Surendranath Banerjea
(1848-1925) President - Poona, 1895; Ahmedabad,
1902

Surendranath Banerjea was born on November 10, 1848 in Calcutta. He got
his school education in the Parental Academic Institution, attended
chiefly by Anglo-Indian boys. He graduated from the Calcutta University in
1868, and proceeded to England to compete for the Indian Civil Services.
He passed the competitive examination but as there was some trouble over
his exact age he was declared disqualified.
On his return to India in June 1875, Surendranath began his new career
as a Professor of English. He took full advantage of his teaching
profession to infuse Indian students with a new spirit. He was the most
eloquent speaker that India had so far produced. This transference of
Bengali youth's interest and energy to national regeneration constitutes
the first great contribution of Surendranath to the national cause of
India.
His second great contribution was the founding of the Indian
Association on July 26,1876 which was intended to be the centre of an
all-India political movement. For the first time there emerged the idea of
India as a political unit. Thus he had set the stage for a more practical
demonstration of the newly awakened sense of political unity of India in
the shape of an all India political conference sponsored by the Indian
Association. The first session of the National Conference, held in
Calcutta on December 28, 29, and 30, 1883, was attended by more than a
hundred delegates from different parts of India. The second session was
more representative than the first and the plan of holding annual sessions
of the Conference in different parts of India was accepted. For the first
time in history a realistic picture of the political unity of India was
held out before the public eye, forestalling the Indian National Congress.

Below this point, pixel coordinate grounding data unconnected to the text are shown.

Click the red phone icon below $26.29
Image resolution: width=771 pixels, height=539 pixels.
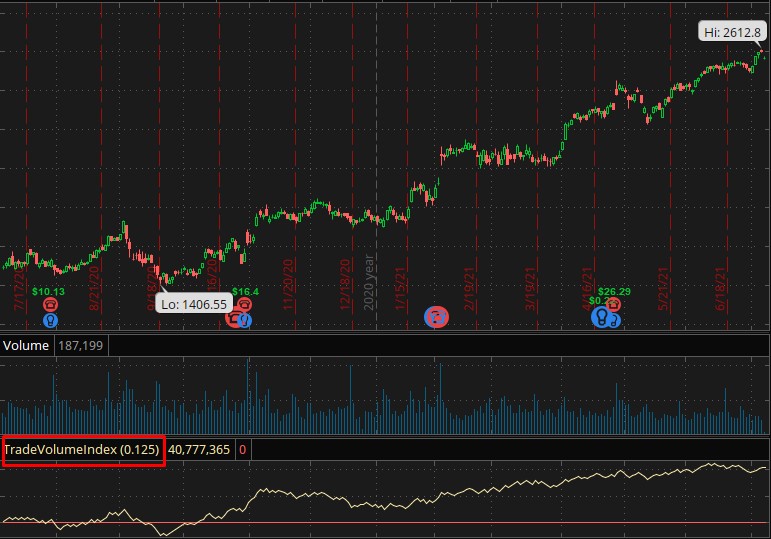click(613, 305)
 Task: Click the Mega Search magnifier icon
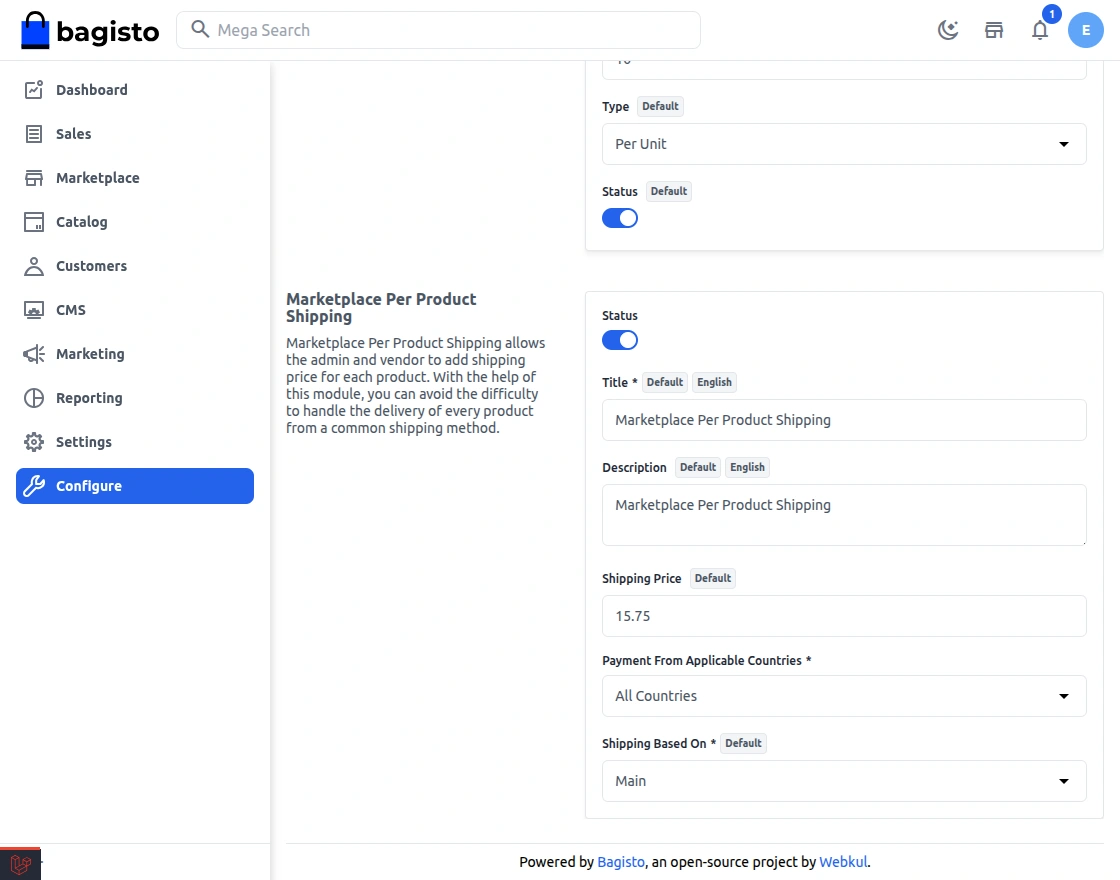coord(200,30)
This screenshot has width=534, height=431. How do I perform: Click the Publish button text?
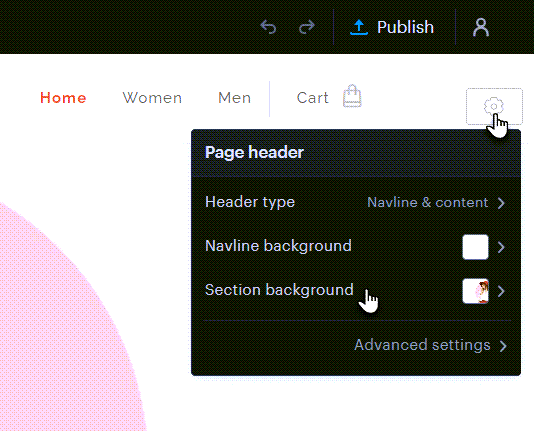pyautogui.click(x=405, y=27)
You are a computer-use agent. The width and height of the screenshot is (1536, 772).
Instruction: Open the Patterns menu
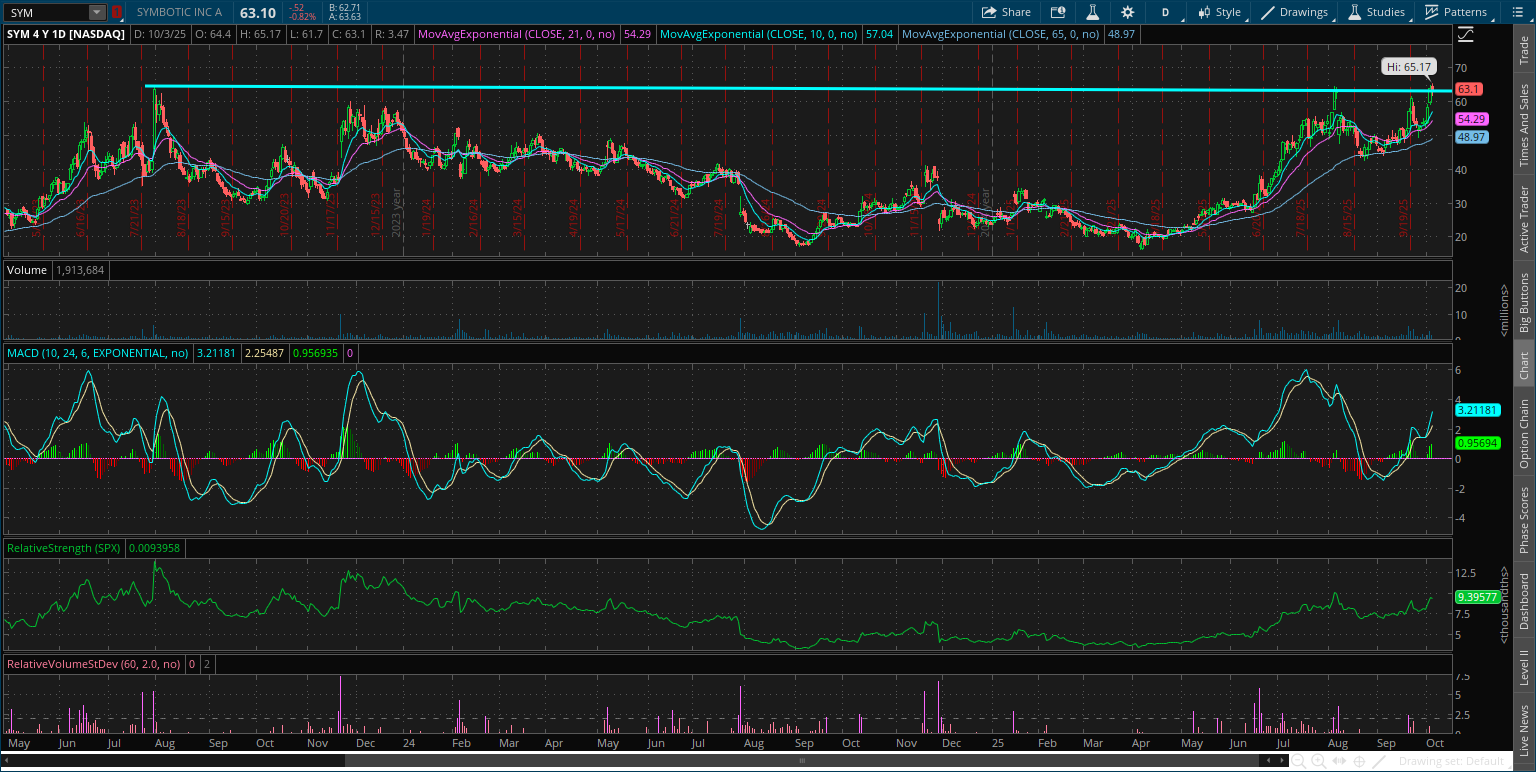pyautogui.click(x=1455, y=12)
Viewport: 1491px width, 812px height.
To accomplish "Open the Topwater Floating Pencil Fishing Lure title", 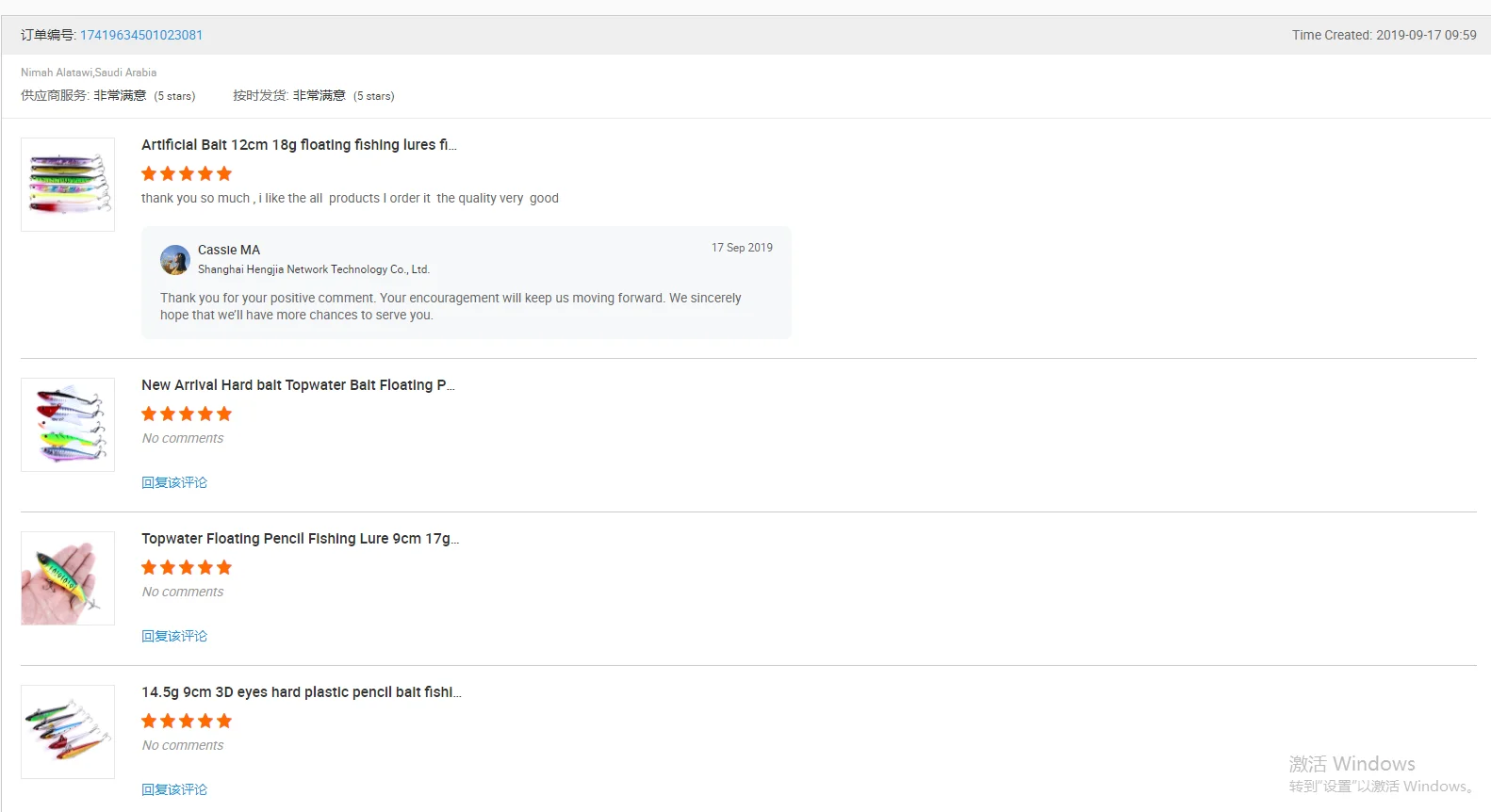I will 300,539.
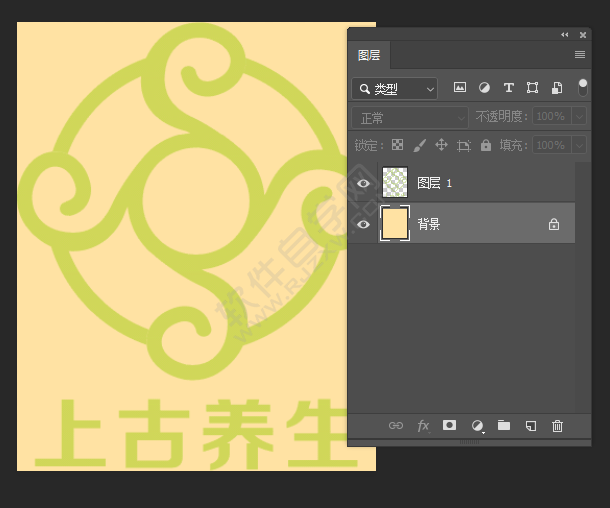
Task: Click the 背景 layer color thumbnail
Action: [x=395, y=224]
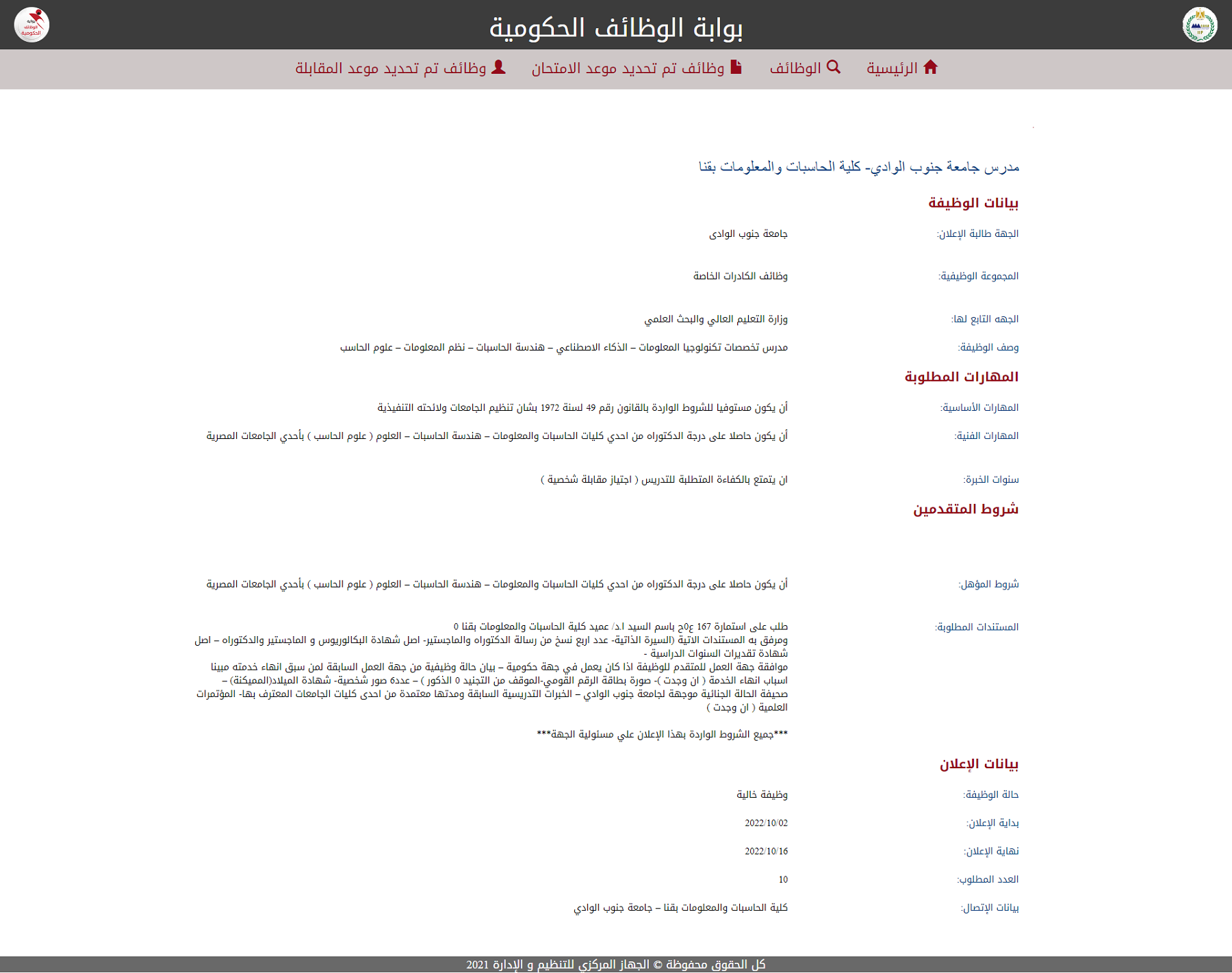Click the person icon for interview-scheduled jobs
The width and height of the screenshot is (1232, 973).
click(x=498, y=67)
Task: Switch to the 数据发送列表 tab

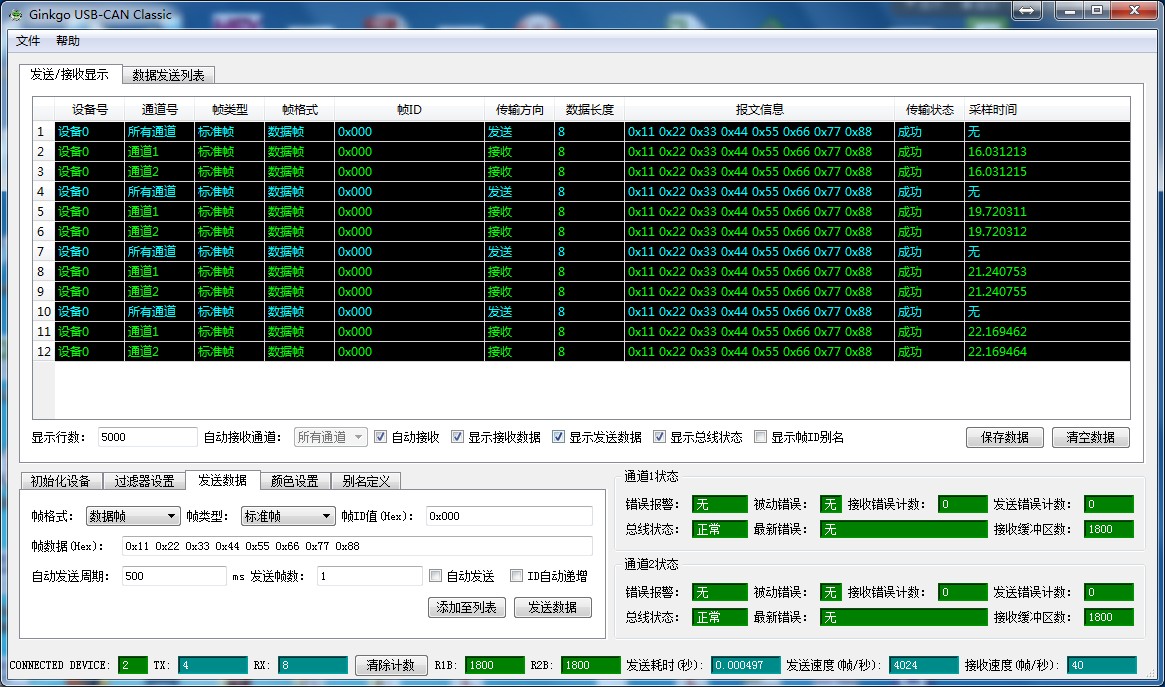Action: (168, 74)
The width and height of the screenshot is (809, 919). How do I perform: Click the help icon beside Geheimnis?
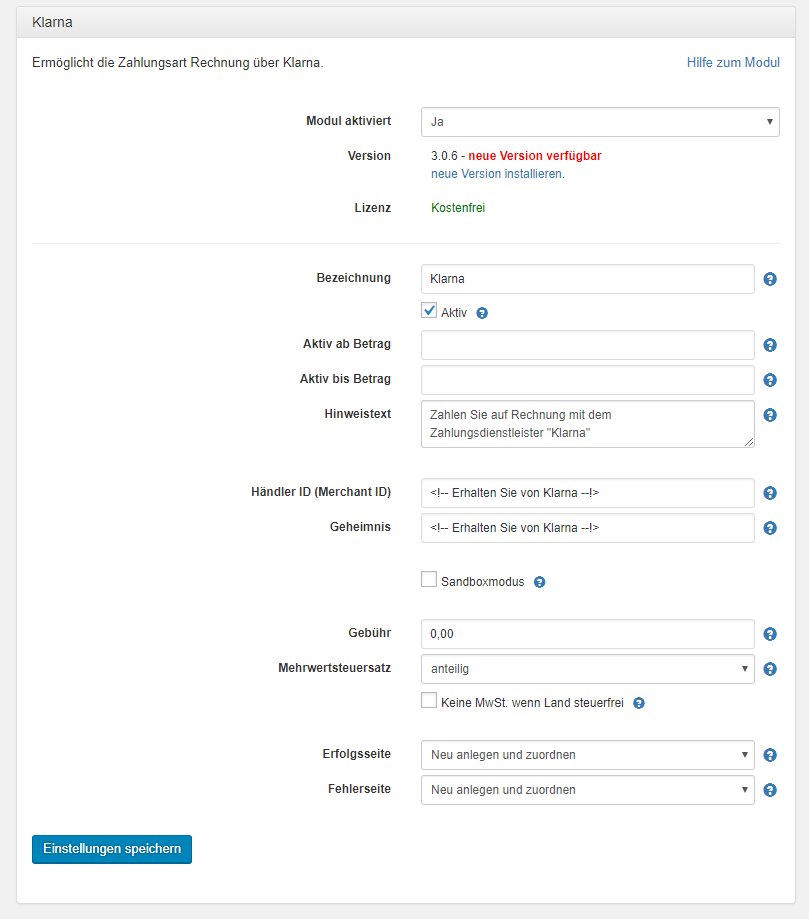(770, 528)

Immediately after the conclusion of the second session of the National
Conference in Calcutta, the first session of the Indian National Congress
was held in Bombay (December 28, 1885). Surendranath was not invited to
the first session of the Congress until the very last moment when,
preoccupied with the second session of the National Conference in
Calcutta, he could not attend it. The Calcutta session of the Congress in
1886 marked a distinct advance in its tone and sprit and henceforth
Surendranath played a leading part in the National Congress; he became its
President twice in 1895 and 1902.
He had reached the climax of his political career in 1906, and then set
in the decline. The cleavage between the Moderates and the Extremists led
to the steady decline of the Moderate Party of which Surendranath was the
strongest pillar. The Home Rule league and the emergence of Gandhiji made
the people lose faith in the programme of the Moderate Party, and the
publication of the Montagu Chelmsford Report was the signal of war between
the Moderates and the rest. The Moderates went down, and when they walked
out of the Congress in 1918, Surendranath along with them practically
walked out of India's struggle for freedom. He died in 1925.
- R. C. Majumdar
We cannot afford to have a schism in our camp. Already they tell us
that it is a Hindu Congress, although the presence of our Mohammedan
friends completely contradicts the statement. Let it not be said that this
is the Congress of one social party rather than that of another. It is the
Congress of United India of Hindus and Mohammedans, of Christians, of
Parsis and of Sikhs, of those who would reform their social customs and
those who would not. Here we stand upon a common platform - here we have
all agreed to bury our social and religious differences.
From the Presidential Address - Surendranath Banerjea I.N.C.